All experiments were performed on 2-month-old male Wistar rats weighing 200-250g [22, 23] originally obtained from Charles River (Belgium). Animals were treated according to the guideline specified by the Belgian Ministry of Trade and Agriculture and under the control of the UMons-ethical commission (agreement LA1500021).Upon their arrival, the rats were transferred to an animal facility, submitted to a regular 12:12h light/dark cycle. Food and water were provided ad libitum. After reception, the rats were distributed in 12 experimental groups of 5 animals each (n = 5). The different doses of TiO2 were administered to experimental animals by intraperitoneal injection as detail in a previous study [22]. Four different doses of TiO2 nanoparticles were tested, respectively, 0.5; 1; 4; and 16g/kg body weight and, for each dose, the animals were euthanized after 3 different time intervals, respectively, 4 days, 1 month, and 2 months after the end of the treatment. Three control groups (n=5) received a saline injection and were sacrificed, respectively, after 4 days, 1 month, and 2 months following the same schedule. All animals were euthanized by an intraperitoneal injection of Nembutal (Pentobarbital, 60 mg/ml). Before the complete arrest of the heart, blood was collected in the cava vein [22, 23]. After 30 minutes of coagulation, blood was centrifuged 15 minutes at 3000g to harvest the serum.
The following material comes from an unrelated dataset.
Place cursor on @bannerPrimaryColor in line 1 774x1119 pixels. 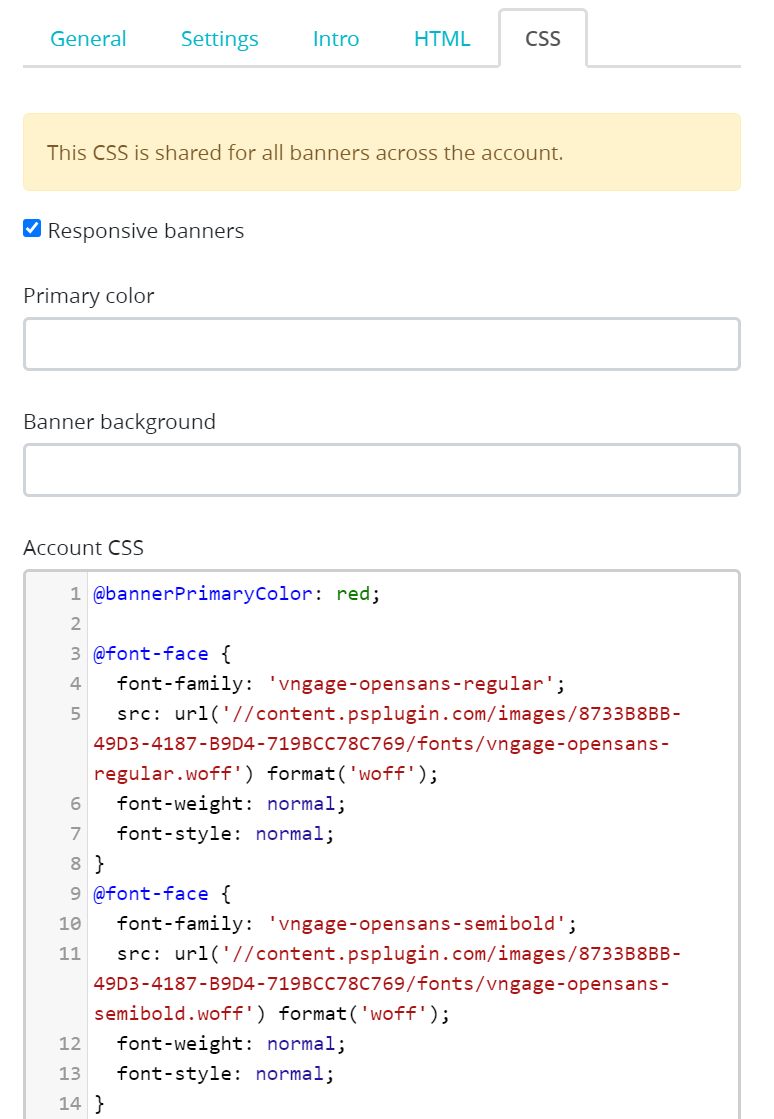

Just after euthanasia, kidneys and liver were quickly fixed by immersion in Bouin Alcohol for 2 days. Fixed tissue blocs were dehydrated in graded ethanol and in butanol and embedded in Paraplast Plus® paraffin according to a standard procedure. Paraffin sections of 5 μm thickness were cut on a Microm® HM 360 microtome and mounted on silane-coated glass slides. Histopathological examination of kidneys was performed after staining with periodic acid-Schiff (PAS), hemalun, and luxol fast blue [24]. Liver slices were stained with Masson’s trichrome.

2.3. Transmission Electron Microscopy

Ultrastructural characterization of cytological alterations was made following a procedure detailed in previous publications [25, 26]. Briefly, liver or kidney tissue blocks (max. 1mm3) were immediately dissected after euthanasia and were kept for 2h at room temperature in fixative (2% glutaraldehyde and cacodylate buffer 0.08 M; pH: 7.4) and thereafter postfixed in 1% OsO4 in the same buffer. After dehydration, in graded ethanol, the blocks were finally embedded in Spurr resin (Spurr Low Viscosity Embedding Kit; Sigma-Aldrich®). Semithin sections (1μm thick) were cut with glass knife on a LKB III ultramicrotome and stained with toluidine blue. For TEM, ultrathin sections were cut on a Leica® Ultracut UCT Ultramicrotome equipped with a diamond knife. The ultrathin sections were stained with uranyl acetate and lead citrate and examined in a Zeiss® LEO 906E Electron Microscope at 80kV.

2.4. Immunohistochemistry

Immunohistochemical method followed a protocol detailed in previous publications [22, 27]. Briefly, prior to immunostaining dewaxed sections were rehydrated and rinsed in distilled water. Specific antigens present in the tissue were unmasked by microwave pretreatment in 0.01M citrate buffer (pH:6.2) 2x 5 min. at 900W. After rinsing, endogenous peroxidase activity was quenched by a 5 min exposure to 0.5% H2O2. Before applying the primary antibodies, the pretreated sections were rinsed in PBS (0.04 M Na2HPO4, 0.01 M KH2PO4, and 0.12 M NaCl, pH 7.4) and incubated in a solution of 0.5% casein in order to bloc aspecific antigenic sites. Tissue sections were incubated overnight at 4°C with primary antibodies [polyclonal (rabbit) anti-4-Hydroxynonenal (Abcam, Cambridge, UK)] diluted at 1:75 in PBS. After rinsing in PBS, slices were treated with the anti-rabbit/peroxidase soluble complex (ImmPress™ Reagent Kit; Vector, Burlingame, CA) for 30 min at room temperature. Bound peroxidase activity was visualized by precipitation of 3,3'-diaminobenzidine 0.02% in PBS containing 0.01% H2O2. Preparation was counterstained with hemalum and luxol fast blue, dehydrated and mounted with a permanent medium. The specificity of immunolabeling was ascertained on the basis of several criteria. In each case negative controls were essayed by omitting the first or the secondary antibody or by the substitution of nonimmune serum for the primary antibody. No staining was observed on these sections under such conditions. This procedure was in accordance with the immunocytochemical procedure and negative controls detailed in a previous publication [22].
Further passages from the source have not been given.